Part 1.2: Your first line of code#

Now we’ll write our first line of code and run it.

A. Write code in the editor#

If you haven’t already, add the following line in the editor:

The print() function in Python will print things in the console — it’s very handy for learning Python and debugging your code.

Listing 1 main.py#
1print("Welcome to PyPet!")

B. Run it#

Click the Run button. The console will output:

Welcome to PyPet!

You’ve just written your Python program!

♬♩♪♩ Happy dance! ♬♩♪♩.

Part 2: Creating your PyPet#

Part 2.1: Setting Variables#

Variables are a way of storing information in Python. We’ll use variables to keep track of information about our PyPet such as name, weight, and so on.

A. Add a variable#

Use an equals sign (=) to set a variable to a given value such as name = "Fluffy".

Create a variable called name equal to "Fluffy" (or "Spike" or "Sir   Patrick" or whatever strikes your fancy.).

Listing 2 main.py#
1print("Welcome to PyPet!")
2
3name = "Fluffy"

Variables can store different types of data. In this case, name is something called a string because "Fluffy" has quotation marks around it. (Either single or double quotes will work.)

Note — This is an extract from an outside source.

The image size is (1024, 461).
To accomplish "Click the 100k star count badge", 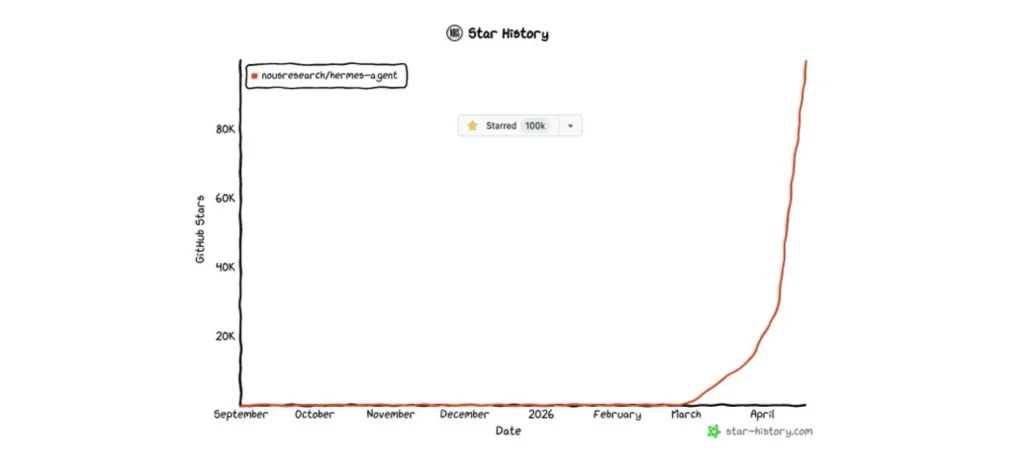I will click(535, 126).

A string is just a set of characters surrounded by quotations. For example "Bob", 'New York' or "h4ck3r". A string can also include numbers, so long as it’s in between quotes.

B. Types of data#

Let’s look at some additional data types.

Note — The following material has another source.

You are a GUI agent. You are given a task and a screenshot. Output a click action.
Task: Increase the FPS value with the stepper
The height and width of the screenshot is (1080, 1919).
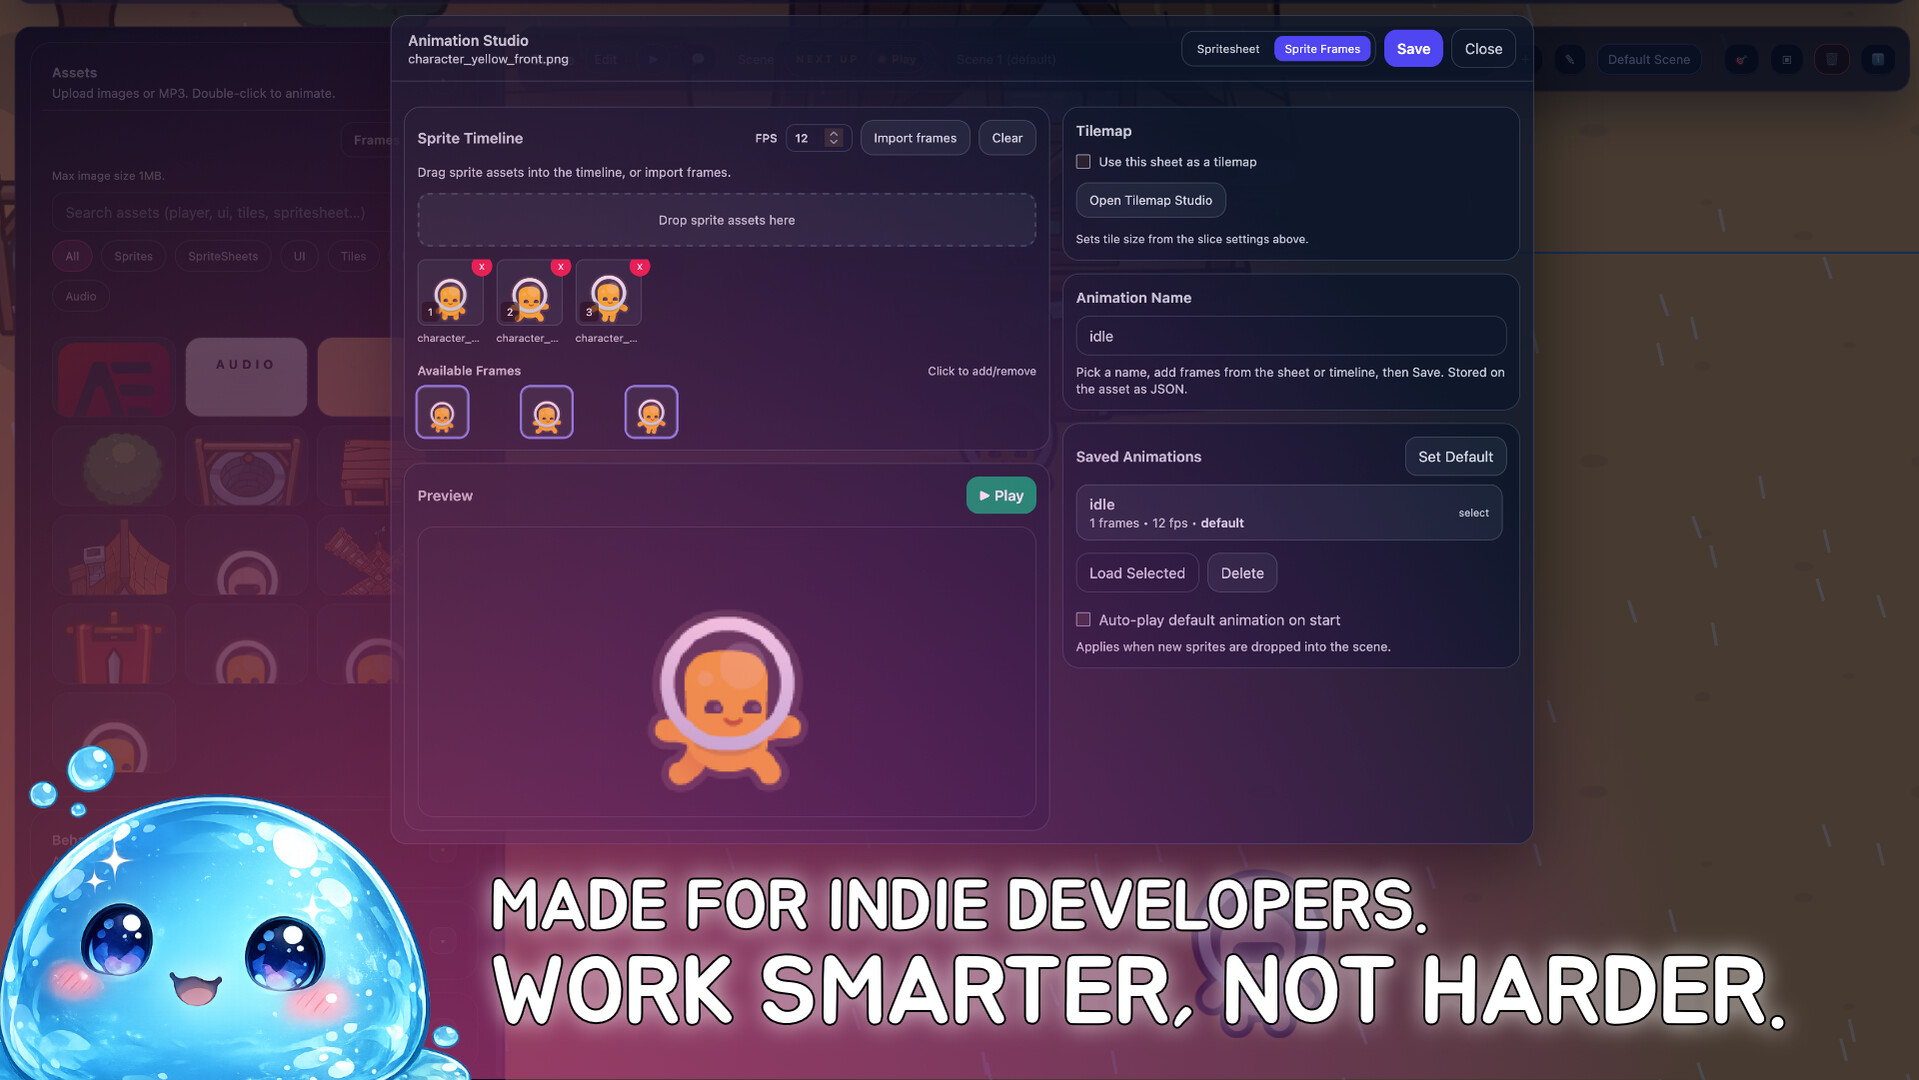[834, 133]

Create three more variables to track age, weight and hungry.

Listing 3 main.py#
1print("Welcome to PyPet!")
2
3name = "Fluffy"
4age = 5
5weight = 9.5
6hungry = False
  • The age variable is an integer and therefore must be a whole number.

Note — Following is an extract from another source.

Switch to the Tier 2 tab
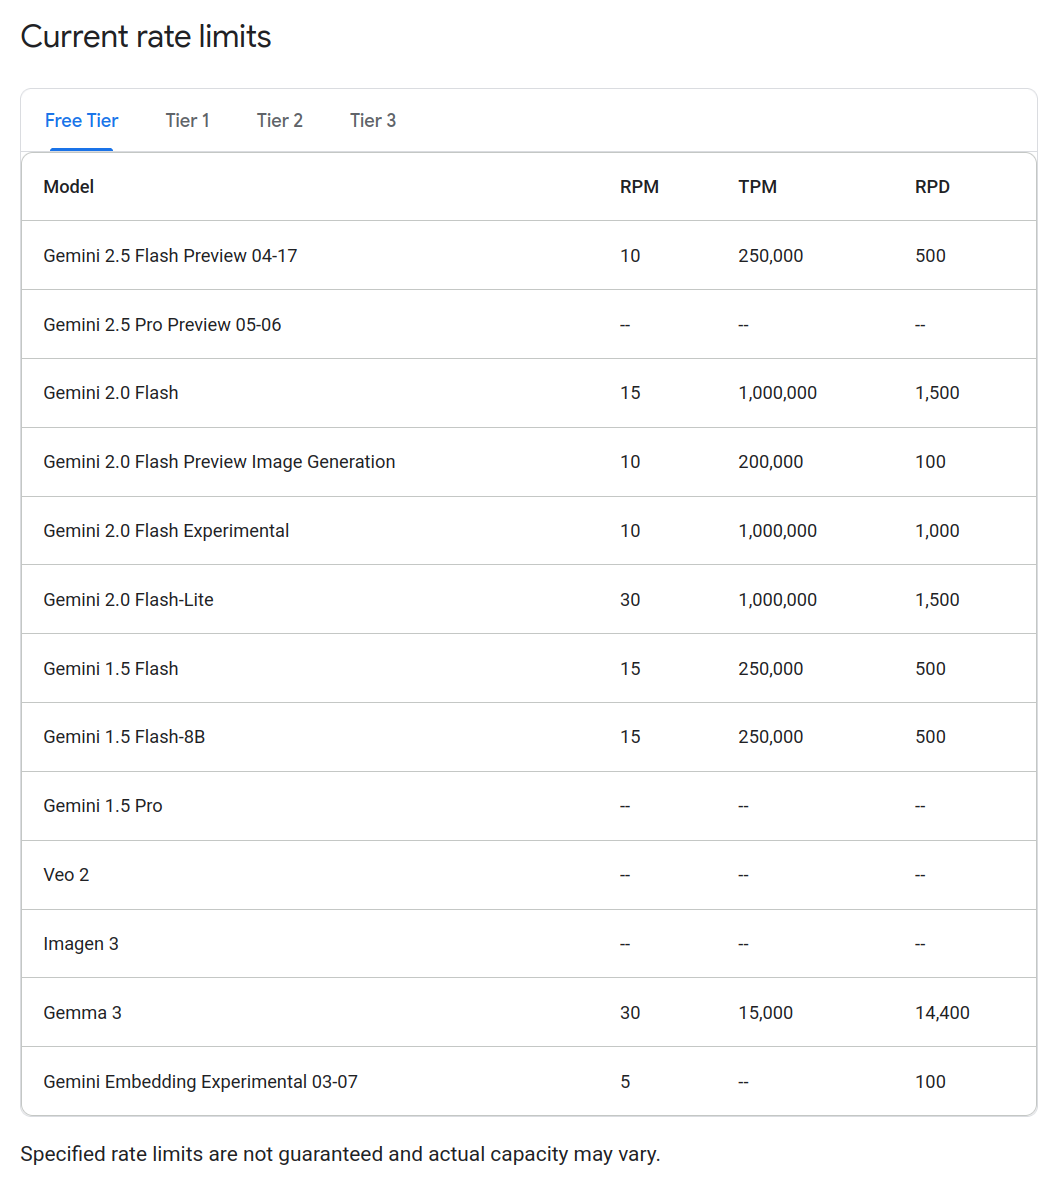The height and width of the screenshot is (1184, 1058). [x=279, y=120]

  • The weight variable is a float. Floats are a numbers that can have values after the decimal point.

  • The hungry variable is a boolean which may be either True or False.

C. Exercise#

Can you add another variable named color and give it a string value like "white"?

See the answer
Listing 4 main.py#
1print("Welcome to PyPet!")
2
3name = "Fluffy"
4age = 5
5weight = 9.5
6hungry = False
7color = "white"

Part 2.2: Special characters#

Since this is a text-based program we’ll have to get creative and use ASCII art to make a picture of your PyPet.

ASCII art is any sort of picture or diagram drawn using basic text symbols. While the simplest example is a smiley face: :-), they can get a lot more sophisticated.

Listing 5 Bessie the cow#
 _________
< oh hai.>
 ---------
       \   ,__,
        \  (oo)____
           (__)    )\
              ||--|| *

For our purposes, we’re going to go for a simple one-line picture like (=^o.o^=)_.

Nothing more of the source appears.